Wikipedia Extractive Text Summarizer + Keywords Identification (entropy-based)

Overview

Wikipedia Extractive Text Summarizer + Keywords Identification (entropy-based)

Uses Beautiful Soup to read Wiki pages, Gensim to summarize, NLTK to process, and extracts keywords based on entropy: everything in one beautiful code. I was looking for similar codes throughout Github but most of them were very difficult to understand and use. I'm building this repo to provide simple, yet effective solution in extractive summarization and keyword identification.

Program works best for 300+ words summary.

License

Please follow license guidelines in usage. GNU General Public License v3.0

Requirements

  • Gensim
  • NLTK
  • and others

I provided requirements.txt. Simply input command below in the terminal.

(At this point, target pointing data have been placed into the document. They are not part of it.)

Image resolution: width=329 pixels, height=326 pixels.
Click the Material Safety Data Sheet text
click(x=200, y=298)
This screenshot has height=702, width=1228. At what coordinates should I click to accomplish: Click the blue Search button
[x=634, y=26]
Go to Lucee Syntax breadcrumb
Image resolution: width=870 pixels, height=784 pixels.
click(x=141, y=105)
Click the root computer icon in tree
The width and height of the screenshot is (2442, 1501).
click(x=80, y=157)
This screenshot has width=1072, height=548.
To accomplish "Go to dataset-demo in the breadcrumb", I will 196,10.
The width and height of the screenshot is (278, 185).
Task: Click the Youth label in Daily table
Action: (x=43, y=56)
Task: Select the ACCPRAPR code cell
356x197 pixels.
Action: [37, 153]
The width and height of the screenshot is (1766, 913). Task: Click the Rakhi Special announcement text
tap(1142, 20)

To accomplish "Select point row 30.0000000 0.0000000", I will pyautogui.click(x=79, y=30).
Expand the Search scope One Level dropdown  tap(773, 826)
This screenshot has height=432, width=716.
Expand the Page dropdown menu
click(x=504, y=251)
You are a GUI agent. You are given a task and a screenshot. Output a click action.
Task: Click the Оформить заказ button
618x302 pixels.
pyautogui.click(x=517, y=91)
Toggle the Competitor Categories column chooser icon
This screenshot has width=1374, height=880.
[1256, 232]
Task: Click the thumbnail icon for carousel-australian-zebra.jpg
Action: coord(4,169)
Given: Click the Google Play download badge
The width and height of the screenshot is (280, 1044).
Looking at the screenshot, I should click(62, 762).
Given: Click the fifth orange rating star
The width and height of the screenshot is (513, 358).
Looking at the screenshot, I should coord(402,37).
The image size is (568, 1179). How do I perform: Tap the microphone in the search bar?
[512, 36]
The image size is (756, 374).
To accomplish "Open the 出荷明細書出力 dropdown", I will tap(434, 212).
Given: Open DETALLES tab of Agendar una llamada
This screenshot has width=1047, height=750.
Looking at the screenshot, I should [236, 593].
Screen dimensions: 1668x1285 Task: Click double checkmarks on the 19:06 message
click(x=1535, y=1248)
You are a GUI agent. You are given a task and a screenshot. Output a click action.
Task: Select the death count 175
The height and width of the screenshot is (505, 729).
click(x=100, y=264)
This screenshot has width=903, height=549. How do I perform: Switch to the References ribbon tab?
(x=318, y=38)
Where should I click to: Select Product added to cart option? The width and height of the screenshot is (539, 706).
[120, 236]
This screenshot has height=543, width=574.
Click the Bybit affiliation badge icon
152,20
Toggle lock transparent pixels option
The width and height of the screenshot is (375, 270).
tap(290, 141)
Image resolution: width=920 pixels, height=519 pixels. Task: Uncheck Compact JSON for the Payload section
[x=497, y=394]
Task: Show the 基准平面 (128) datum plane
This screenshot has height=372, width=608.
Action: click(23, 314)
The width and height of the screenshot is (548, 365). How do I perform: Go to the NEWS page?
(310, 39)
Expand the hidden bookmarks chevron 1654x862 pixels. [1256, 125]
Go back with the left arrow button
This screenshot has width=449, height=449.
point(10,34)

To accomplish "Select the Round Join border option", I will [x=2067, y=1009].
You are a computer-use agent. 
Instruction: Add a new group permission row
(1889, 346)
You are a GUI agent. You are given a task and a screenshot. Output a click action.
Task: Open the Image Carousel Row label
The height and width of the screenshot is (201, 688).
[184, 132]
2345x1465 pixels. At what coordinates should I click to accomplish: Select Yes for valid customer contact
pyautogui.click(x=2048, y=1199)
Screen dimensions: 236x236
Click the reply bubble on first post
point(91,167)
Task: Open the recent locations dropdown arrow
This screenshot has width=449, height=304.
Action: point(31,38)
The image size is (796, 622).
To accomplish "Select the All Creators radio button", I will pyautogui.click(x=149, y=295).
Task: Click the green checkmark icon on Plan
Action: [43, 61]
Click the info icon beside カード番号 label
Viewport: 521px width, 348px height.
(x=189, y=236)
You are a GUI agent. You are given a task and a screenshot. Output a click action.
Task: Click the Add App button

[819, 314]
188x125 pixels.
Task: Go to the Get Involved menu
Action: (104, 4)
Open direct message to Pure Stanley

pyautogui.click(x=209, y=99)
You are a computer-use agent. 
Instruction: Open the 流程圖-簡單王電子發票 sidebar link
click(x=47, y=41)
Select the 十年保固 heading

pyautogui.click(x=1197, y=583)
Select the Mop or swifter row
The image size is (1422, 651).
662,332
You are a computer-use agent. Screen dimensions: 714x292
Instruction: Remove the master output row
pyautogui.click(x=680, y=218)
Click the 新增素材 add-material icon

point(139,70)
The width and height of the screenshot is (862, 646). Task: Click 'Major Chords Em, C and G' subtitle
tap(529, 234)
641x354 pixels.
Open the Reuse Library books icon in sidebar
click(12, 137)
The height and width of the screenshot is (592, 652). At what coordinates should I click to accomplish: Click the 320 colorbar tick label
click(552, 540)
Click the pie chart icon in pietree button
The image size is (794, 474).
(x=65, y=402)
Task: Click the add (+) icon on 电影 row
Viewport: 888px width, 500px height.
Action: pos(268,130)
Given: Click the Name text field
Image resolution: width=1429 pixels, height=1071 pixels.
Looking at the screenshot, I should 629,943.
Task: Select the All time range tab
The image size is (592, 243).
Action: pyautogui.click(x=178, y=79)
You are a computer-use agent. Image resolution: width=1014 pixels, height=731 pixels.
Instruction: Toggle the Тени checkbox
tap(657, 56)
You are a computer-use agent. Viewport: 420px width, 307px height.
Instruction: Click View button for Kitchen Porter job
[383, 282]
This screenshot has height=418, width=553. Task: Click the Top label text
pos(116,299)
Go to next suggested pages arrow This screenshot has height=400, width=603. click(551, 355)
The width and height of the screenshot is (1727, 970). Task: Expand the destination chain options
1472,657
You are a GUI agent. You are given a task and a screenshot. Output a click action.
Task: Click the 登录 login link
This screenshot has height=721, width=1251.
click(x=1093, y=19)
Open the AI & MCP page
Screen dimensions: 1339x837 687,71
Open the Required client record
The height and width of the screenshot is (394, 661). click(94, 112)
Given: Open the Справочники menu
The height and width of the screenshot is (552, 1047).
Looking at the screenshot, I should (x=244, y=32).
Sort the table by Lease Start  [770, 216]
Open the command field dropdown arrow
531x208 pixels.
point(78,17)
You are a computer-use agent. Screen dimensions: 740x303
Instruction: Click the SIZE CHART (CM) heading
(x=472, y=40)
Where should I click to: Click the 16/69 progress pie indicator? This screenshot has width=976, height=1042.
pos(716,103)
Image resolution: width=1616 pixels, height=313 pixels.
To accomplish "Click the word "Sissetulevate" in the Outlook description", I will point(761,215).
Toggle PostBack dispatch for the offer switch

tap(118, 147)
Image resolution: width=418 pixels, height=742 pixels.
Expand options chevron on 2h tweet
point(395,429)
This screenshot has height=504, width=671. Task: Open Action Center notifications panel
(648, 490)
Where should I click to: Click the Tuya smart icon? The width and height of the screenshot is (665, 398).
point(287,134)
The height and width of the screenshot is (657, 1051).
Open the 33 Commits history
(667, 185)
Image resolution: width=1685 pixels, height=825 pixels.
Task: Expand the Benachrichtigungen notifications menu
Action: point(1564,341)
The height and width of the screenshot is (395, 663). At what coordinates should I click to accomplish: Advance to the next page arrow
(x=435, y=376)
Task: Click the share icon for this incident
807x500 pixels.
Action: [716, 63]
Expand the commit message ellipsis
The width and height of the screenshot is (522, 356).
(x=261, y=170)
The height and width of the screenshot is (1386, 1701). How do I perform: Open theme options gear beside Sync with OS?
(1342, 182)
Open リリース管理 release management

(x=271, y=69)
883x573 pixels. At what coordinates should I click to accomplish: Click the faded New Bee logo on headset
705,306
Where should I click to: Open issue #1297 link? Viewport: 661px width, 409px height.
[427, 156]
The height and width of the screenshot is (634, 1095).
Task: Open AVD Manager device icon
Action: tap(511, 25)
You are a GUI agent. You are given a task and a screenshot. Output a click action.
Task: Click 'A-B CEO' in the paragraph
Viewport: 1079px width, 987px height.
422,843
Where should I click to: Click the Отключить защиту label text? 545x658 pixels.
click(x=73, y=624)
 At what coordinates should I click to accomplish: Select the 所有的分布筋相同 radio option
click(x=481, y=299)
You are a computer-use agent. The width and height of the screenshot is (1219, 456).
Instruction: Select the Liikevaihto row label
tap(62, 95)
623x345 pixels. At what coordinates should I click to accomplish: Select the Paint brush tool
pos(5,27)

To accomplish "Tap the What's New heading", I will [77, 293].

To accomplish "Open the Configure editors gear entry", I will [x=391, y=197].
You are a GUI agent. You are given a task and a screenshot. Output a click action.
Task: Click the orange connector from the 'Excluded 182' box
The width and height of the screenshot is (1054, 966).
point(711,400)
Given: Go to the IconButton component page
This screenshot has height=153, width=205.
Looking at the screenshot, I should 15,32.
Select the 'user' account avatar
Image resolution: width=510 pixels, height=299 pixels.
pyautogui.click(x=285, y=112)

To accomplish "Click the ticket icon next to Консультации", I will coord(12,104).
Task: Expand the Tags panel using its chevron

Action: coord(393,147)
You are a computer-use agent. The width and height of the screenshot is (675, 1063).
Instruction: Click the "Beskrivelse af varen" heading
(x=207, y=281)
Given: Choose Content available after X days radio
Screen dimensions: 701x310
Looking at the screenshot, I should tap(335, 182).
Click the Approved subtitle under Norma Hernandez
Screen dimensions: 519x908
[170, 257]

    pip install -r requirements.txt

How to Use

    python summarize.py 
    
   

output:

[email protected](github)

Apple Computer Company was founded on April 1, 1976, by Steve Jobs, Steve Wozniak, and Ronald Wayne as a business partnership. The company's first product is the Apple I, a computer designed and hand-built entirely by Wozniak. To finance its creation, Jobs sold his only motorized means of transportation, a VW Microbus, for a few hundred dollars, and Wozniak sold his HP-65 calculator for US$500 . Wozniak debuted the first prototype at the Homebrew Computer Club in July 1976. The Apple I was sold as a motherboard with CPU, RAM, and basic textual-video chips—a base kit concept which would not yet be marketed as a complete personal computer. It went on sale soon after debut for US$666.66 .:180 Wozniak later said he was unaware of the coincidental mark of the beast in the number 666, and that he came up with the price because he liked "repeating digits". During his keynote speech at the Macworld Expo on January 9, 2007, Jobs announced that Apple Computer, Inc. would thereafter be known as "Apple Inc.", because the company had shifted its emphasis from computers to consumer electronics. This event also saw the announcement of the iPhone and the Apple TV. The company sold 270,000 iPhone units during the first 30 hours of sales, and the device was called "a game changer for the industry". Apple would achieve widespread success with its iPhone, iPod Touch, and iPad products, which introduced innovations in mobile phones, portable music players, and personal computers respectively. Furthermore, by early 2007, 800,000 Final Cut Pro users were registered.

keywords:

'iphone', 'ipad', 'jobs', 'macintosh', 'stores'

Examples

Python (programming language) (300 words)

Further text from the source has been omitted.